*YOUR TASK*:
Please print the records below word for word.

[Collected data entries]
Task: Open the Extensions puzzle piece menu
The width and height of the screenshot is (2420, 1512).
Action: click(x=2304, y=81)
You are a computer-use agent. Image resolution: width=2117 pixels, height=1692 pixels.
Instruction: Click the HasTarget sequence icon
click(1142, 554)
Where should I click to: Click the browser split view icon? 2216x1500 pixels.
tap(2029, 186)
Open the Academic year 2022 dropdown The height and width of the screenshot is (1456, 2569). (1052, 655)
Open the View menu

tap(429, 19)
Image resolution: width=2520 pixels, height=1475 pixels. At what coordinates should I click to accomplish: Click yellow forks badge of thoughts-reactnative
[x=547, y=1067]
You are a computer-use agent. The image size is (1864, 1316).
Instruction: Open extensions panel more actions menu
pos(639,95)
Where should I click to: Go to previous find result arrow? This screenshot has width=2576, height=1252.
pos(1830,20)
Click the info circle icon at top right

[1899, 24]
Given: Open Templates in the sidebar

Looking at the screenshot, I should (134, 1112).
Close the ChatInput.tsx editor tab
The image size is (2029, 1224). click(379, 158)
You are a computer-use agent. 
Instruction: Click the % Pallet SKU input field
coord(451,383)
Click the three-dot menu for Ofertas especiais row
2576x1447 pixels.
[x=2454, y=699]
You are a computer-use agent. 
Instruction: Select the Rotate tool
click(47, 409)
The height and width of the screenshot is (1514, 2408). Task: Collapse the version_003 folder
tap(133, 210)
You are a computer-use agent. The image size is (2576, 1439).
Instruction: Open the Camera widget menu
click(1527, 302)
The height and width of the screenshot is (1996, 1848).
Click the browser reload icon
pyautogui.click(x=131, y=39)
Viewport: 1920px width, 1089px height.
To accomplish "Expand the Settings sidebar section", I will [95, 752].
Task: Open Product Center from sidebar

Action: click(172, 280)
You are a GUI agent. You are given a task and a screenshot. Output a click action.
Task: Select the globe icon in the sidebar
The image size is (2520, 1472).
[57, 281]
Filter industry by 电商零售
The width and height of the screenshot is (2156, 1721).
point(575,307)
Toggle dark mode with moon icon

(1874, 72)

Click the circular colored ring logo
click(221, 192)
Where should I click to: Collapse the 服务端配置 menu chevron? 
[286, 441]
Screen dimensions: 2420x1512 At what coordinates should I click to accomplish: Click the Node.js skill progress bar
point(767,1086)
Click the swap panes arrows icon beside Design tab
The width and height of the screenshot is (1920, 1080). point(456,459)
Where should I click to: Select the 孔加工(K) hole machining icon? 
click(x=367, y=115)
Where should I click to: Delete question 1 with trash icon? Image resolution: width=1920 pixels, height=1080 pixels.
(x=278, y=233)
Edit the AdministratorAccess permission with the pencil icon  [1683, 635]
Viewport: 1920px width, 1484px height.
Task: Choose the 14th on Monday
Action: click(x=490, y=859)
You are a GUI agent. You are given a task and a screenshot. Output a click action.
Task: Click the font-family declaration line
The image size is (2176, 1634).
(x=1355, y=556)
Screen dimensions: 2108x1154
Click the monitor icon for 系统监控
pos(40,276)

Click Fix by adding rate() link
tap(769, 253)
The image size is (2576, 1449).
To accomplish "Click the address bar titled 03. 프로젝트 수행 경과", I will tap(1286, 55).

*ANSWER FOR THE TASK*:
Task: Open the Extensions puzzle piece menu
The width and height of the screenshot is (2420, 1512).
Action: click(x=2304, y=81)
You are a computer-use agent. Image resolution: width=2117 pixels, height=1692 pixels.
Instruction: Click the HasTarget sequence icon
click(1142, 554)
Where should I click to: Click the browser split view icon? 2216x1500 pixels.
tap(2029, 186)
Open the Academic year 2022 dropdown The height and width of the screenshot is (1456, 2569). (1052, 655)
Open the View menu

tap(429, 19)
Image resolution: width=2520 pixels, height=1475 pixels. At what coordinates should I click to accomplish: Click yellow forks badge of thoughts-reactnative
[x=547, y=1067]
You are a computer-use agent. The image size is (1864, 1316).
Instruction: Open extensions panel more actions menu
pos(639,95)
Where should I click to: Go to previous find result arrow? This screenshot has width=2576, height=1252.
pos(1830,20)
Click the info circle icon at top right

[1899, 24]
Given: Open Templates in the sidebar

Looking at the screenshot, I should (134, 1112).
Close the ChatInput.tsx editor tab
The image size is (2029, 1224). click(379, 158)
You are a computer-use agent. 
Instruction: Click the % Pallet SKU input field
coord(451,383)
Click the three-dot menu for Ofertas especiais row
2576x1447 pixels.
[x=2454, y=699]
You are a computer-use agent. 
Instruction: Select the Rotate tool
click(47, 409)
The height and width of the screenshot is (1514, 2408). Task: Collapse the version_003 folder
tap(133, 210)
You are a computer-use agent. The image size is (2576, 1439).
Instruction: Open the Camera widget menu
click(1527, 302)
The height and width of the screenshot is (1996, 1848).
Click the browser reload icon
pyautogui.click(x=131, y=39)
Viewport: 1920px width, 1089px height.
To accomplish "Expand the Settings sidebar section", I will [95, 752].
Task: Open Product Center from sidebar

Action: click(172, 280)
You are a GUI agent. You are given a task and a screenshot. Output a click action.
Task: Select the globe icon in the sidebar
The image size is (2520, 1472).
[57, 281]
Filter industry by 电商零售
The width and height of the screenshot is (2156, 1721).
point(575,307)
Toggle dark mode with moon icon

(1874, 72)

Click the circular colored ring logo
click(221, 192)
Where should I click to: Collapse the 服务端配置 menu chevron? 
[286, 441]
Screen dimensions: 2420x1512 At what coordinates should I click to accomplish: Click the Node.js skill progress bar
point(767,1086)
Click the swap panes arrows icon beside Design tab
The width and height of the screenshot is (1920, 1080). point(456,459)
Where should I click to: Select the 孔加工(K) hole machining icon? 
click(x=367, y=115)
Where should I click to: Delete question 1 with trash icon? Image resolution: width=1920 pixels, height=1080 pixels.
(x=278, y=233)
Edit the AdministratorAccess permission with the pencil icon  [1683, 635]
Viewport: 1920px width, 1484px height.
Task: Choose the 14th on Monday
Action: click(x=490, y=859)
You are a GUI agent. You are given a task and a screenshot. Output a click action.
Task: Click the font-family declaration line
The image size is (2176, 1634).
(x=1355, y=556)
Screen dimensions: 2108x1154
Click the monitor icon for 系统监控
pos(40,276)

Click Fix by adding rate() link
tap(769, 253)
The image size is (2576, 1449).
To accomplish "Click the address bar titled 03. 프로젝트 수행 경과", I will tap(1286, 55).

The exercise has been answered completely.